This is a First Person column by Nabeeha Naqvi who lives in the Greater Toronto Area. For more information about CBC’s First Person stories, please see the FAQ.
When I first held my newborn daughter in my arms, I felt a seismic shift in my priorities.
Although I was a practicing Muslim who prayed daily, fasted for Ramadan and ate only halal, I didn’t wear the hijab and I hadn’t seriously considered it until then. With my daughter, I realized that as a Canadian citizen, she might not be as exposed to her culture or heritage if she didn’t see it in practice. So I decided to lead by example and started wearing the hijab — the head covering worn by many Muslim women.
I made the decision because of how motherhood made me feel about my faith. But I hadn’t realized how pivotal that decision would be for my daughter or myself — and also how it would impact the way the world saw me now.
Most Muslim women, if they choose to wear the hijab, put it on after puberty. However, I was a 30-year-old mother who committed to becoming a hijabi (someone who wears the hijab). My mother and aunts do not wear the hijab so there weren’t any older women in my family to share their experience of what it is actually like to wear a hijab with me.
But I was not worried about my decision because I had not experienced any blatant discrimination while growing up in the Greater Toronto Area, living in the Prairies or working in a small town until that point. I was academically successful, financially well off and didn’t speak with an obvious accent. Perhaps that is why I was completely caught off guard when I was targeted after donning the hijab.
I was walking in downtown Toronto on my way to work when a man crossing over from the other side of the intersection muttered, “The Qur’an is only a minor book in the universe.”
There was no one else besides me at this intersection. Why would this person feel the urge to say something out loud that would be clearly offensive to a Muslim? My hijabi friends were not even surprised when I shared this with them.
It wasn’t like I was unaware of the discrimination the Muslim community can face, but whenever I would come across such stories, I would chalk it up to the location (The U.S. has always been more politically polarized) or the time (Muslims faced increased backlash after 9/11) or dismiss it as isolated incidents. Until it happened again to me. And then again. This time I was driving out of a grocery store parking lot and had my car window down when a man yelled from his car, “Coke is not haram!”
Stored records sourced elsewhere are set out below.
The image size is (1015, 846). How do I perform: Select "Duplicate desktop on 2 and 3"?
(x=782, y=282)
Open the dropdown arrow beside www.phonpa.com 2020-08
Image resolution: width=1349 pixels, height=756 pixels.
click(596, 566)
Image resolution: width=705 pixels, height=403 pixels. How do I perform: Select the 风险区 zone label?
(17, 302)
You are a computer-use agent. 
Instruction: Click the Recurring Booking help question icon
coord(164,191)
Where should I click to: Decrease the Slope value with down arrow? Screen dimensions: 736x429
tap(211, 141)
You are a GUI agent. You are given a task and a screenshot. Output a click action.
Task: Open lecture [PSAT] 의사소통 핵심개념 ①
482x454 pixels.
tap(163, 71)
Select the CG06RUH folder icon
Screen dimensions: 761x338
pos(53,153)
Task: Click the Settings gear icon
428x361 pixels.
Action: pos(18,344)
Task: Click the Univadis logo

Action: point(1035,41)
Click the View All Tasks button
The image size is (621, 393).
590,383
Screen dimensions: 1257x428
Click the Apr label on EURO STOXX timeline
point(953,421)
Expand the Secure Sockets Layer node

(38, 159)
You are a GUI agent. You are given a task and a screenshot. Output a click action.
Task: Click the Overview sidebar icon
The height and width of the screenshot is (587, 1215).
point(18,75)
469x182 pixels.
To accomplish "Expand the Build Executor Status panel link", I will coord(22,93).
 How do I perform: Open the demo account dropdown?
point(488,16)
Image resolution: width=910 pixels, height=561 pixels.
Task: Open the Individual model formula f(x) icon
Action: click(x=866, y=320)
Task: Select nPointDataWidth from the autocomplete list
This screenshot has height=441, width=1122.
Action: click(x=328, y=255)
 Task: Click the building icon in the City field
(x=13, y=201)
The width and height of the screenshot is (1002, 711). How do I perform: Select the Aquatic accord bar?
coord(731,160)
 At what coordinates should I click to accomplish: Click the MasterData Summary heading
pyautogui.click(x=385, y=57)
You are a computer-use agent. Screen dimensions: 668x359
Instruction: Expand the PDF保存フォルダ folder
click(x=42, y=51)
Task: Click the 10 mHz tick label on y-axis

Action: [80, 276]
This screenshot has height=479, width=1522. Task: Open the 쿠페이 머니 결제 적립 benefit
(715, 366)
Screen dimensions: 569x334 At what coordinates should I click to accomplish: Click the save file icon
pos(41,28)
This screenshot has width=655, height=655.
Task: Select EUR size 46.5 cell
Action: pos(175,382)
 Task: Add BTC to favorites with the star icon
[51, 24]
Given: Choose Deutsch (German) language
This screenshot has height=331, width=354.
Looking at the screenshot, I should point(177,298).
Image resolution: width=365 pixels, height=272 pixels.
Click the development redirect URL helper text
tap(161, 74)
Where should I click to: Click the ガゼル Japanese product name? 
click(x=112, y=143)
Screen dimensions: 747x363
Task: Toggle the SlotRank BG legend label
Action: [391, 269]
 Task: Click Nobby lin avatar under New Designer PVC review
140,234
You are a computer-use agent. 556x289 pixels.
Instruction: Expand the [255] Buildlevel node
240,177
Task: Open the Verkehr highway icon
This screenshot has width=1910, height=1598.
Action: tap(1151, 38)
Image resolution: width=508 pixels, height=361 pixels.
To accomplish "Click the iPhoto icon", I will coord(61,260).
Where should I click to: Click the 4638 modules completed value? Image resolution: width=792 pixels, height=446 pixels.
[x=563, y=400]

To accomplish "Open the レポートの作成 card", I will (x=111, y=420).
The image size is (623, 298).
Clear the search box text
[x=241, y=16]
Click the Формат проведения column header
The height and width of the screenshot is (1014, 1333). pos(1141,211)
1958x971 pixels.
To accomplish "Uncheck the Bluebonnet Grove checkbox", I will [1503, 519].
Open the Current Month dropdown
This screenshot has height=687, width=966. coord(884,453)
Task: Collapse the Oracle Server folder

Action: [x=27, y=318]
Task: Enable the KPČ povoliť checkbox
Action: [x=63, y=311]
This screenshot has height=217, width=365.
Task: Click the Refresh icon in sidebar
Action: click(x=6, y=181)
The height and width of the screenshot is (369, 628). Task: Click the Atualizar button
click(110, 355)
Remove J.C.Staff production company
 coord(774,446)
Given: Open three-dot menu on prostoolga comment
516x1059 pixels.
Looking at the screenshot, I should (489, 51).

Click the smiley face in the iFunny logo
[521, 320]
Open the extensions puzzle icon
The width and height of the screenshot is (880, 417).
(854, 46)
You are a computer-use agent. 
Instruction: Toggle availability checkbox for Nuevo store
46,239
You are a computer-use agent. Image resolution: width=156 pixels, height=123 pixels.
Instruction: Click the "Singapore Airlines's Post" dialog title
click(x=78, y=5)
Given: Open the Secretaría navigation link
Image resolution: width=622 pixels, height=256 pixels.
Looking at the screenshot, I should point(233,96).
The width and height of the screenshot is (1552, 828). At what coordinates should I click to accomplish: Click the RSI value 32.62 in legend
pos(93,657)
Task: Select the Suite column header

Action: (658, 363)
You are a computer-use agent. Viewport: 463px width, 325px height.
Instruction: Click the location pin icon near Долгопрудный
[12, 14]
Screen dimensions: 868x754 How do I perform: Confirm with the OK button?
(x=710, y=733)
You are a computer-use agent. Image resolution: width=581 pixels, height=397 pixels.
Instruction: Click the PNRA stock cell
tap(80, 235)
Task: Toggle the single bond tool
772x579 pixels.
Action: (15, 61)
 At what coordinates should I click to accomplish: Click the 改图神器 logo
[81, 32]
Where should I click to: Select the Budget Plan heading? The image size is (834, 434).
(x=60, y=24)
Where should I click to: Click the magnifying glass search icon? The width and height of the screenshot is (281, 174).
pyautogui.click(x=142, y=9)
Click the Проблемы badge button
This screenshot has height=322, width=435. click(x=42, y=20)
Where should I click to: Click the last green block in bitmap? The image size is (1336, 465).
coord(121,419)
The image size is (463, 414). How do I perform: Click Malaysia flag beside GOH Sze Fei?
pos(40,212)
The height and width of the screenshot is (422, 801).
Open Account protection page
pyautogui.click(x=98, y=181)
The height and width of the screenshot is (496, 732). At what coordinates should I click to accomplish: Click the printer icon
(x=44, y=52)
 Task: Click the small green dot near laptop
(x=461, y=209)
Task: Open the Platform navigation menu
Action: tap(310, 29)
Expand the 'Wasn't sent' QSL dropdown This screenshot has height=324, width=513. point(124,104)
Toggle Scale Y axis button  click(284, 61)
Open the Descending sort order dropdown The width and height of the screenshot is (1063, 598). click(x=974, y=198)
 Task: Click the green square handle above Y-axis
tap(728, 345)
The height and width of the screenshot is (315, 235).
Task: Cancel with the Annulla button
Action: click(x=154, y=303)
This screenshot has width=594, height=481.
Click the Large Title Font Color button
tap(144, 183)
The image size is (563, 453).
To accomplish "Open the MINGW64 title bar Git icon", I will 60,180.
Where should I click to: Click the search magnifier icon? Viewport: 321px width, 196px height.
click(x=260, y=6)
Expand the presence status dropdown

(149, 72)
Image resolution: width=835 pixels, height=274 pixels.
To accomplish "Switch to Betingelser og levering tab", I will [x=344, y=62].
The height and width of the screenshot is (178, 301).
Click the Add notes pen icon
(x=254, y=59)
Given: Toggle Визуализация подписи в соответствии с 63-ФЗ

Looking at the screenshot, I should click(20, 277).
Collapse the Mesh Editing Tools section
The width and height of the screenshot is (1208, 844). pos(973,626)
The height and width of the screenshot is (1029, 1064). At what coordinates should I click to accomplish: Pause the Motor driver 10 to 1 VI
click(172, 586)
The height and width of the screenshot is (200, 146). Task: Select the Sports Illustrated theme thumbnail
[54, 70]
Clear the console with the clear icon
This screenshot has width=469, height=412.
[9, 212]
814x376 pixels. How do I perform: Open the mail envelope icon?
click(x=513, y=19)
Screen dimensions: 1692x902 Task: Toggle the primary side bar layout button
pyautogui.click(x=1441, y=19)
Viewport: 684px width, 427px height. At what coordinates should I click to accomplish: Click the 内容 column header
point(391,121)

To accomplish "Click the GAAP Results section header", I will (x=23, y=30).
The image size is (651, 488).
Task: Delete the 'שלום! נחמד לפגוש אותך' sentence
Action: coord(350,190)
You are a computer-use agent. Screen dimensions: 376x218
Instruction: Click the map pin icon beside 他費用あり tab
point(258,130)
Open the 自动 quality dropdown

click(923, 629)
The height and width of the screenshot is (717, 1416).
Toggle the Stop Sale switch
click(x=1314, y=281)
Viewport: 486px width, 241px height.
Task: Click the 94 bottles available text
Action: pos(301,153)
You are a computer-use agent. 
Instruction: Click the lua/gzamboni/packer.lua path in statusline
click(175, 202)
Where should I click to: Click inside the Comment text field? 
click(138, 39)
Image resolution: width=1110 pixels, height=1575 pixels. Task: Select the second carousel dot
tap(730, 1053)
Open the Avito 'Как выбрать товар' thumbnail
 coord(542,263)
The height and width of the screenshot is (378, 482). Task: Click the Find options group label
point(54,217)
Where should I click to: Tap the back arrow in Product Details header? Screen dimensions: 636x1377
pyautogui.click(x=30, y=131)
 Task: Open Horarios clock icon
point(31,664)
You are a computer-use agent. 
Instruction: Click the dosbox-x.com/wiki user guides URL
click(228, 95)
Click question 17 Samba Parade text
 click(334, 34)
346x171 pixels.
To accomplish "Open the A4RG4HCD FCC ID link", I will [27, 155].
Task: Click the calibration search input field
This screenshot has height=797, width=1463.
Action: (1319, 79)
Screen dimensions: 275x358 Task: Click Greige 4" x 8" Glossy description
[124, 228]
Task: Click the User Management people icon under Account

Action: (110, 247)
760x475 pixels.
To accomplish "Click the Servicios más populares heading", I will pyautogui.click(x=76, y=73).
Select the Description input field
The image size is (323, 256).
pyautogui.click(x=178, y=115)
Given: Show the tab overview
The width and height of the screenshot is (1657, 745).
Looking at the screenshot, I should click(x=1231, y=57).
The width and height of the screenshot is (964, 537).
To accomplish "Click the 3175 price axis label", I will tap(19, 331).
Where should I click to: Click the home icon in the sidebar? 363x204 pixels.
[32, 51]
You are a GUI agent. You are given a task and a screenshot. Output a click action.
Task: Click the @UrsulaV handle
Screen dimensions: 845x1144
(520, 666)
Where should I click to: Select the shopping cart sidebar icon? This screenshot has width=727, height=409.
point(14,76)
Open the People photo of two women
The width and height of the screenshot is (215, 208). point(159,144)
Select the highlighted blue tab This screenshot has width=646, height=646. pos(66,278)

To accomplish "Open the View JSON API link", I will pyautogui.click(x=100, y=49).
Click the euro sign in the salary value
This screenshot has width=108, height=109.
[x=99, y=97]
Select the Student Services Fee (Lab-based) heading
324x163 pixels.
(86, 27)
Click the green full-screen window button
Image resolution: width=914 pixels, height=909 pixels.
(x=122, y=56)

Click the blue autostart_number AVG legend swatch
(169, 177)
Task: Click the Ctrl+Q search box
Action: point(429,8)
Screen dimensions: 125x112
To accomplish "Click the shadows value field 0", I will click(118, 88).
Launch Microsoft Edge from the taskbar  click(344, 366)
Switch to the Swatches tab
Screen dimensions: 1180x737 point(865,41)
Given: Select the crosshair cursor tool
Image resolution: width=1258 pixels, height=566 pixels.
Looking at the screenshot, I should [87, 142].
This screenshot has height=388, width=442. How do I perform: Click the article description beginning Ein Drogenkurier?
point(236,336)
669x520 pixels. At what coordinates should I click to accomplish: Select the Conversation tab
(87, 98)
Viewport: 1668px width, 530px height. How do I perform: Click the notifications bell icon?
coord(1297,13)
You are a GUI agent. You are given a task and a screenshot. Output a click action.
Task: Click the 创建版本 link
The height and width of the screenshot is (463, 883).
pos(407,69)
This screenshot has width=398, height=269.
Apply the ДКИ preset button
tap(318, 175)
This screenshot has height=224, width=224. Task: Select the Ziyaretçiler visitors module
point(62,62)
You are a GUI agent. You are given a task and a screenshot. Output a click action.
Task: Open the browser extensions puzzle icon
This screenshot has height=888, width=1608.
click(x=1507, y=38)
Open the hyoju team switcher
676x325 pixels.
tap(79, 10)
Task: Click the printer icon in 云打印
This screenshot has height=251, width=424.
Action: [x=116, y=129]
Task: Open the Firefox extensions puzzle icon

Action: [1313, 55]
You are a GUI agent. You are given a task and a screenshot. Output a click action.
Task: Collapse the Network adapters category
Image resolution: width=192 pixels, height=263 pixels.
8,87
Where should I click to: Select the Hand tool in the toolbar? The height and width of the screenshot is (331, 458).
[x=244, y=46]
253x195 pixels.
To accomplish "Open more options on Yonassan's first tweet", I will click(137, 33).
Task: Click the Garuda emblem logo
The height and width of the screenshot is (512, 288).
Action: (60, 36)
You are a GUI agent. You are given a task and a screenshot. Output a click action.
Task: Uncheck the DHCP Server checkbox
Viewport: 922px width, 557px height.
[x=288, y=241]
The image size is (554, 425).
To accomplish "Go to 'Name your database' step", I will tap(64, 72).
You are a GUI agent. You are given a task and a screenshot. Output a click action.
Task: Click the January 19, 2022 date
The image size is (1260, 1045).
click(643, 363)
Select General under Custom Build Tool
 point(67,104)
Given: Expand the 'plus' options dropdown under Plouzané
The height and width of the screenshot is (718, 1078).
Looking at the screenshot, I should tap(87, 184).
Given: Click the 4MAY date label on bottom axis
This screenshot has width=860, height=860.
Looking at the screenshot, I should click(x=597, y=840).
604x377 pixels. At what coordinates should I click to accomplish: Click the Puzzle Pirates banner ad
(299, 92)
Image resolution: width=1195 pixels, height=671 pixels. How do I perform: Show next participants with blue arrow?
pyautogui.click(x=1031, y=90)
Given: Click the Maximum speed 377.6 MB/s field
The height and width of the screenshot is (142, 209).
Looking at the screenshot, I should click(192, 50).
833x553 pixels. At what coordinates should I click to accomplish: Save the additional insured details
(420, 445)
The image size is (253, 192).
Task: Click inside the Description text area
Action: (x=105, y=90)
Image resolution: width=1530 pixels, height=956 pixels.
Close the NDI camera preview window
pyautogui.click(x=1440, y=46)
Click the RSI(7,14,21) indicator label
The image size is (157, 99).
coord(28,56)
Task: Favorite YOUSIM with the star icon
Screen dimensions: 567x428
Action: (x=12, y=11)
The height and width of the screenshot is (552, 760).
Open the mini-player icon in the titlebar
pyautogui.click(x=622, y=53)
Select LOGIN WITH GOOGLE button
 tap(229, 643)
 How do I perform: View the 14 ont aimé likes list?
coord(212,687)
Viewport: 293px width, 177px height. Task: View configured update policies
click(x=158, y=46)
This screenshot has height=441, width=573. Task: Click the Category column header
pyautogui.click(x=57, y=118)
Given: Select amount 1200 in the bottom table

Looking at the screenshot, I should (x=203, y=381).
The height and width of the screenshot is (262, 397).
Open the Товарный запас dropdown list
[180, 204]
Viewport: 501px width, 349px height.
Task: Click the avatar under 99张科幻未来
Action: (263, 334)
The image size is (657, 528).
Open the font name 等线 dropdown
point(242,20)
Such incidents are jarring because it’s made me aware that I enjoyed a certain privilege since I could blend in before I wore the hijab.
Now, even though I’m the same person who loves Netflix shows and potato chips, the world sees me differently. I am first and foremost a Muslim to them, even to others in my community.
One time, I came across a hijabi student who wasn’t feeling well and was trying to nap on a small bench in one of the quieter areas of the hospital where I worked. She visibly relaxed when she saw me and even asked me to check if she was running a temperature. Another time, a Muslim man asked me in the elevator line up if there was a prayer room in the hospital. I know those encounters would likely not have happened if I was not wearing the hijab and I appreciate this acknowledgement and trust shown in me.
I also feel the responsibility of representing a “good” Muslim image. For example, I am careful not to use crude language in public, even with friends and family. And I am more aware of my surroundings to avoid unnecessary attention.
I am glad to know all of this because now I can parent my daughter differently. I want her to wear the hijab, and I hope that by seeing me choose to wear it, she will want to do the same.
If she complains that it’s hard being a hijabi because people assume she’s oppressed or an extremist, I can actually relate to her — and let her know why she should still choose to wear it.
Like other parents bringing up daughters in the era of social media likes, I want my daughter to know that regardless of her hair, skin colour, size or how bad her teenage acne is, it’s her intelligence, kindness and generosity that truly matters. Being pretty may win the popularity contest, but life-long friendships are based on mutual respect and appreciation of each other’s inner qualities and not outward markers of faith like the hijab.
I worry about the message some hijabi social media influencers send when they take off their hijab perhaps because of the pressure they might feel to assimilate. I want my daughter to have hijabi role models, and representation matters. For us, it starts at home.
I hope when she sees that her mother has a fulfilling career, loving marriage, and supportive friends, she will know that the happy, thriving Muslim woman is not a myth.